++++ Texto proporcionado

Decidimos salir a explorar la ciudad, sin rumbo fijo, sin metas marcadas. Tan solo teníamos un objetivo concreto: cazar aquella puesta de sol. El aire de la tarde soplaba fresco y alegre, el cielo estaba más azul que nunca, sin una nube a lo lejos, y los árboles parecían bailar al son de la brisa que subía montaña arriba.
El ruido de la moto creaba un eco extraño al retumbar contra las paredes de la estrecha carretera que subía, serpenteante, dirección al Tibidabo. Nunca me gustó ir en moto, siempre me dio miedo e inseguridad, pero aquella tarde sentí una paz inmensa recorriendo aquellas curvas al galope de aquella motocicleta.
No sé si fue el olor a pino y a mar, las flores amarillas que sembraban la falda de la montaña, o aquel cielo azulísimo que iba tornándose ámbar hacia el oeste, pero la belleza de la panorámica, que parecía talmente sacada de un cuadro del impresionista Monet, hacía enmudecer a cualquiera.

++++++++
++++ Datos almacenados

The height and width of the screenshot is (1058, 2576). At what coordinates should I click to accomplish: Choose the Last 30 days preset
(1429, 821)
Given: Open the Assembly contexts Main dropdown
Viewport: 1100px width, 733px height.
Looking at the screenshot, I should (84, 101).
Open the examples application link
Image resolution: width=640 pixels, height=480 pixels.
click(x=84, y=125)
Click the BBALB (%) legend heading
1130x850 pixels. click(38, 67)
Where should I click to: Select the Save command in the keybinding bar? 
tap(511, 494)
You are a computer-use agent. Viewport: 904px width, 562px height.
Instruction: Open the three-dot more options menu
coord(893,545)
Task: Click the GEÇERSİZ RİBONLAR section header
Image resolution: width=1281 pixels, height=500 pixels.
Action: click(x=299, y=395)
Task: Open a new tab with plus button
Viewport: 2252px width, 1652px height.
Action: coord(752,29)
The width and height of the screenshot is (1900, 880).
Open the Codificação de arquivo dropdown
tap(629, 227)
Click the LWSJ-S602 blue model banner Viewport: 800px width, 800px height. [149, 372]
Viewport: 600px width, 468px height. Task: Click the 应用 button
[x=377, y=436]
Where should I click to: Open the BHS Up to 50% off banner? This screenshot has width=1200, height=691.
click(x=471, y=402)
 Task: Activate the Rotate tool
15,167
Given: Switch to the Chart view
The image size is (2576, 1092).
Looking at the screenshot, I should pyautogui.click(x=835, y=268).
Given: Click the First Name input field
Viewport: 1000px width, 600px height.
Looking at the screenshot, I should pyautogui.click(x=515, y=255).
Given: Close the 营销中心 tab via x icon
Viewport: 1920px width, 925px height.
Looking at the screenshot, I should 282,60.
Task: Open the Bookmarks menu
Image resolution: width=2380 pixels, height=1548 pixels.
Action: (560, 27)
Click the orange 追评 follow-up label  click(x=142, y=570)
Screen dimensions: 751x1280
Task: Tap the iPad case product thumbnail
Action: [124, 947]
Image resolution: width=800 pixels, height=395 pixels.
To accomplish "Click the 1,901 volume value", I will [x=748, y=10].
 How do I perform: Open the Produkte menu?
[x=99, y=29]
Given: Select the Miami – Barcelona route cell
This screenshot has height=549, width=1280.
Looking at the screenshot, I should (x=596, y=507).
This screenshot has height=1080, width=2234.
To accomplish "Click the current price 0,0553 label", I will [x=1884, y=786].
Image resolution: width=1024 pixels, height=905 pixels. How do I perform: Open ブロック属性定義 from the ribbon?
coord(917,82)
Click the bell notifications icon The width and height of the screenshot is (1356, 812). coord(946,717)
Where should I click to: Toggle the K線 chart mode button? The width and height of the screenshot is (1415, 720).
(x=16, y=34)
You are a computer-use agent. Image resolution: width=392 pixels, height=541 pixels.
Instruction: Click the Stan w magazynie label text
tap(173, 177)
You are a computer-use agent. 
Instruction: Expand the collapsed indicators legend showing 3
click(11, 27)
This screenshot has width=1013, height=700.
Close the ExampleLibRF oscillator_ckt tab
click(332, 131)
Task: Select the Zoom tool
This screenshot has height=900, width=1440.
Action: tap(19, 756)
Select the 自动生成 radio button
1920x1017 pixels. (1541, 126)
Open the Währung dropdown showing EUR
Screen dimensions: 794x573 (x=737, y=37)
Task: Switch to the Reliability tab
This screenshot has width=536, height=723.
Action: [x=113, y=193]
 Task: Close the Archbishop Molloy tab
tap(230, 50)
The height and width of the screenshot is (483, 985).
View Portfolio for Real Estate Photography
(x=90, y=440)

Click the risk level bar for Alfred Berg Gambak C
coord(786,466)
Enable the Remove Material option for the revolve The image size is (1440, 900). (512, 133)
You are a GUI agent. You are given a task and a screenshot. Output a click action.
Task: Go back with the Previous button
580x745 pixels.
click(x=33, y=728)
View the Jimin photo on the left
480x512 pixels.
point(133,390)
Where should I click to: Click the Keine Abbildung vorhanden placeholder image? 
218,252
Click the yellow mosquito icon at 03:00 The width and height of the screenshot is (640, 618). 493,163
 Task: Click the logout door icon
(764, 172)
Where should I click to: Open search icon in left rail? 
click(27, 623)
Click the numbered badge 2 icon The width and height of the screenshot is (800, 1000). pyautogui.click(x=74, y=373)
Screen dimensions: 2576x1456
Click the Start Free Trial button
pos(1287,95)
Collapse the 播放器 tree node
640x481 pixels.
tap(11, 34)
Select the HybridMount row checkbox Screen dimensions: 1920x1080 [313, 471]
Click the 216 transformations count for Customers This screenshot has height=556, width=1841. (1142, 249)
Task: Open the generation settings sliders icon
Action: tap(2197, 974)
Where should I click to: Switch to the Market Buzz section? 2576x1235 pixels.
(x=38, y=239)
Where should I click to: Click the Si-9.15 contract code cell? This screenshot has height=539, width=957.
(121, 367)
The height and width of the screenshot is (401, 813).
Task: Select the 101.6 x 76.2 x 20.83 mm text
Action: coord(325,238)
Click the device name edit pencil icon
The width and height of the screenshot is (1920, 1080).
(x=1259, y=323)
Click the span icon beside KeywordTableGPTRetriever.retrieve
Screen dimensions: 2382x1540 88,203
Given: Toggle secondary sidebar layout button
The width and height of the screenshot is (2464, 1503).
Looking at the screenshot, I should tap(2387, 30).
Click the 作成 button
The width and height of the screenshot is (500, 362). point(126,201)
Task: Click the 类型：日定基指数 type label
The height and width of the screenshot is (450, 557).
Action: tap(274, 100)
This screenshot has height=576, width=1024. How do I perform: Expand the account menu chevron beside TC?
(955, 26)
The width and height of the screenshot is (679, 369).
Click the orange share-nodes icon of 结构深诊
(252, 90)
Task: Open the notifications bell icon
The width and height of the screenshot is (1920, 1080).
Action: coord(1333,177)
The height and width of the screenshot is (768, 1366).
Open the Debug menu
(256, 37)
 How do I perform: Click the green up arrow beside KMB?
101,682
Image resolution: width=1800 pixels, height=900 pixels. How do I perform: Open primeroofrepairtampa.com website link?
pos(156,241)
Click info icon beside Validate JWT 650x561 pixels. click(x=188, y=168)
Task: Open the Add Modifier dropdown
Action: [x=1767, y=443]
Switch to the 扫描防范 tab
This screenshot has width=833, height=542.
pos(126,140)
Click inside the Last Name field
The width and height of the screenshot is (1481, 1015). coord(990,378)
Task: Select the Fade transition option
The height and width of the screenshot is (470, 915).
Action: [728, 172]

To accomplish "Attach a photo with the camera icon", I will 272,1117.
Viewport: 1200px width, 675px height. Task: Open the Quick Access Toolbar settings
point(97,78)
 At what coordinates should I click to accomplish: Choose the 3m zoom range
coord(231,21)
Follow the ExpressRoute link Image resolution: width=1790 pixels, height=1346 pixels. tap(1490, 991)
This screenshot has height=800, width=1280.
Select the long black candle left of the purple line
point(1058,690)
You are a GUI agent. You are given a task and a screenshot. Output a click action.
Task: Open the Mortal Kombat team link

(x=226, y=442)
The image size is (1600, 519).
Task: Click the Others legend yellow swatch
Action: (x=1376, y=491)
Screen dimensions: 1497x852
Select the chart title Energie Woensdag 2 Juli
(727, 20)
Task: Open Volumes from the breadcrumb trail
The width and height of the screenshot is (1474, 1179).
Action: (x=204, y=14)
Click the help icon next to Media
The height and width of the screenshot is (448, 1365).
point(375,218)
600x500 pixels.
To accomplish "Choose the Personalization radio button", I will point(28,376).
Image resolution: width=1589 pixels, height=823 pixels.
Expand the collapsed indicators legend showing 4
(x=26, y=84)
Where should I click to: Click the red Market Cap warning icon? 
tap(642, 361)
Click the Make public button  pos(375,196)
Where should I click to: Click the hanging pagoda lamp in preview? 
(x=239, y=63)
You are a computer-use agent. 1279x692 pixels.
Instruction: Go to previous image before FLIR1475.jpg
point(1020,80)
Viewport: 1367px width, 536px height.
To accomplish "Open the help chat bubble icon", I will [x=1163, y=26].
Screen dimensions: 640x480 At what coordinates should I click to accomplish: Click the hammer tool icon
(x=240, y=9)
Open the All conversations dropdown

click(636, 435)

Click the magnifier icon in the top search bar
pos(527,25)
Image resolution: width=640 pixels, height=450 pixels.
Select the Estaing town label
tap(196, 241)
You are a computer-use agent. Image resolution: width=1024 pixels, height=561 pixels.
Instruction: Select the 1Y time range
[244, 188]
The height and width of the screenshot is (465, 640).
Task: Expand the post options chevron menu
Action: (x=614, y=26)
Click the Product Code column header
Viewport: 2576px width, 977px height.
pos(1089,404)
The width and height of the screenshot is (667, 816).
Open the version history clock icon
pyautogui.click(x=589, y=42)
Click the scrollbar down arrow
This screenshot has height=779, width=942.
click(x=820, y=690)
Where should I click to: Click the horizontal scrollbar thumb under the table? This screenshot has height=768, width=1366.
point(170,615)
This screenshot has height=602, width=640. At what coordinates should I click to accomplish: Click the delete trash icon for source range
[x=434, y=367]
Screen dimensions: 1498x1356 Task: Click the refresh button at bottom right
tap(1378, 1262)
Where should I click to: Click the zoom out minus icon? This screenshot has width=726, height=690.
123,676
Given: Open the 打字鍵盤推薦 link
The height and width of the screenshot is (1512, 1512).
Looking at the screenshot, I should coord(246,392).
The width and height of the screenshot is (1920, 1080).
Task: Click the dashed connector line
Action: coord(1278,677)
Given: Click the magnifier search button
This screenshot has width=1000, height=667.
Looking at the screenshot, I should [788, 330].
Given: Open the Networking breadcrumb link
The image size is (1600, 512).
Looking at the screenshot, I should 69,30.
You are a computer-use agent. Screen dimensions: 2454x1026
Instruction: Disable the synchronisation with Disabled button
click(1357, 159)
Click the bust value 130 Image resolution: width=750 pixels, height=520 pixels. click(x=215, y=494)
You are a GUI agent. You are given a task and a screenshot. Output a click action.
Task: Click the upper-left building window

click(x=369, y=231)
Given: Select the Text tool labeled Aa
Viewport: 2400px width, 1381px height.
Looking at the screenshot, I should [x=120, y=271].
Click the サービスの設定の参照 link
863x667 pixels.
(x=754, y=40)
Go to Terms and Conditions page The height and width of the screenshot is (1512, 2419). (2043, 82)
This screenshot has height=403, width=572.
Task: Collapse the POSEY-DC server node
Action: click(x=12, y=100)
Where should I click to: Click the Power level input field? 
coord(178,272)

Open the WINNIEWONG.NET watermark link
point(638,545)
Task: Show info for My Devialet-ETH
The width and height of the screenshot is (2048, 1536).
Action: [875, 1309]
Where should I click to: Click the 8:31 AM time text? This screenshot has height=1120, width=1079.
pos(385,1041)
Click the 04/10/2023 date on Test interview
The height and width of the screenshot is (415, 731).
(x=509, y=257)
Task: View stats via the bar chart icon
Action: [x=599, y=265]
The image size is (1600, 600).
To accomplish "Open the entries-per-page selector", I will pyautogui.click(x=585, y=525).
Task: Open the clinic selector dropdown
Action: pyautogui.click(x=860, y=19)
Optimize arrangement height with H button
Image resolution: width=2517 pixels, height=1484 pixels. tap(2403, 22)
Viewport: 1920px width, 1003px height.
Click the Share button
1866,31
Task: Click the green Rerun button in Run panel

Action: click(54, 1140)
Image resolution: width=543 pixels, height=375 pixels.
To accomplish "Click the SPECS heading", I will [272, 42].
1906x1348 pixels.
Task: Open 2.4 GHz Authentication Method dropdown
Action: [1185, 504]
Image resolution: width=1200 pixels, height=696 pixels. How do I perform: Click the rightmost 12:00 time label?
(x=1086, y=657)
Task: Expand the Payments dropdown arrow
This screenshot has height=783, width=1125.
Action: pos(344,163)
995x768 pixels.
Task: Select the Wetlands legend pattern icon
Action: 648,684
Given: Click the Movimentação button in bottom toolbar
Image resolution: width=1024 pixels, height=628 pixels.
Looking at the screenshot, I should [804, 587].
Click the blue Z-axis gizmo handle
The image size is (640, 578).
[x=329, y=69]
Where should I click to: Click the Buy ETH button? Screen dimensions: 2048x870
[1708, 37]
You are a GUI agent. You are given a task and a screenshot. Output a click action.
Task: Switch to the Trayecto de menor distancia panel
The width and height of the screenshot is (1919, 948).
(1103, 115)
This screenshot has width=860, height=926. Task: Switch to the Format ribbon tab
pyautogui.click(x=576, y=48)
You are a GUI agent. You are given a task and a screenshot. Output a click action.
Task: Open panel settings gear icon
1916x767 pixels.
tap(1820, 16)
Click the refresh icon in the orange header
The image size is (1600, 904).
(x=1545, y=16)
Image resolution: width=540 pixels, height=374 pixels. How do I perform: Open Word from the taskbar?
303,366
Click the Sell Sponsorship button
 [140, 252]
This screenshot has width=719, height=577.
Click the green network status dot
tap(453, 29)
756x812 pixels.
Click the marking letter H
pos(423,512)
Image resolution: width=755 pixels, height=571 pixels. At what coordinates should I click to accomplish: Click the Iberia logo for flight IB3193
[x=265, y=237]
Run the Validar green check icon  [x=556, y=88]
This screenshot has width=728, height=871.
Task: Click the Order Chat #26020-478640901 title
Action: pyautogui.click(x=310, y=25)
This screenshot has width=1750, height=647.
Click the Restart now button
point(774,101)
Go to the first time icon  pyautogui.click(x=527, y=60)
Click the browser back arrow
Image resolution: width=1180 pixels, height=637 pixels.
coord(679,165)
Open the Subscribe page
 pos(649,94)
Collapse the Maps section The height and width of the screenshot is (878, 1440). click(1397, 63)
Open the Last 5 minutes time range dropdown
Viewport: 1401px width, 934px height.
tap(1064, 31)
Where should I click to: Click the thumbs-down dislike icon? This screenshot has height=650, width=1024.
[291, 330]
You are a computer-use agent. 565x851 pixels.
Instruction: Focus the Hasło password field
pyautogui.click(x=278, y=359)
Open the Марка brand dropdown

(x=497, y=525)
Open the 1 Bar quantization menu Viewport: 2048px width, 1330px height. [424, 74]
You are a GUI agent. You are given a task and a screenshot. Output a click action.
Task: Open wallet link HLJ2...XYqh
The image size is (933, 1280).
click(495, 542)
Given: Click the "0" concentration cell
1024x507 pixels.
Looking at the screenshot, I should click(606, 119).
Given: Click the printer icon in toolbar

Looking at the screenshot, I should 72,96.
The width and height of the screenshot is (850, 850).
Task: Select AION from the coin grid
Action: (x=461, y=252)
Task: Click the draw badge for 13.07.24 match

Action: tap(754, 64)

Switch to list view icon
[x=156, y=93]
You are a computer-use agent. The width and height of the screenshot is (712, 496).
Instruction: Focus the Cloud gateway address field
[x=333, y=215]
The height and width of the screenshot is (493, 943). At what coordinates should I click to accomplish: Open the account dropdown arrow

++++++++

Indicaciones a seguir: Por favor, enumera todas las palabras que nombran un color en el texto sobre la subida en moto al Tibidabo, en el orden en que aparecen.

Resultado del ejercicio: azul, amarillas, azulísimo, ámbar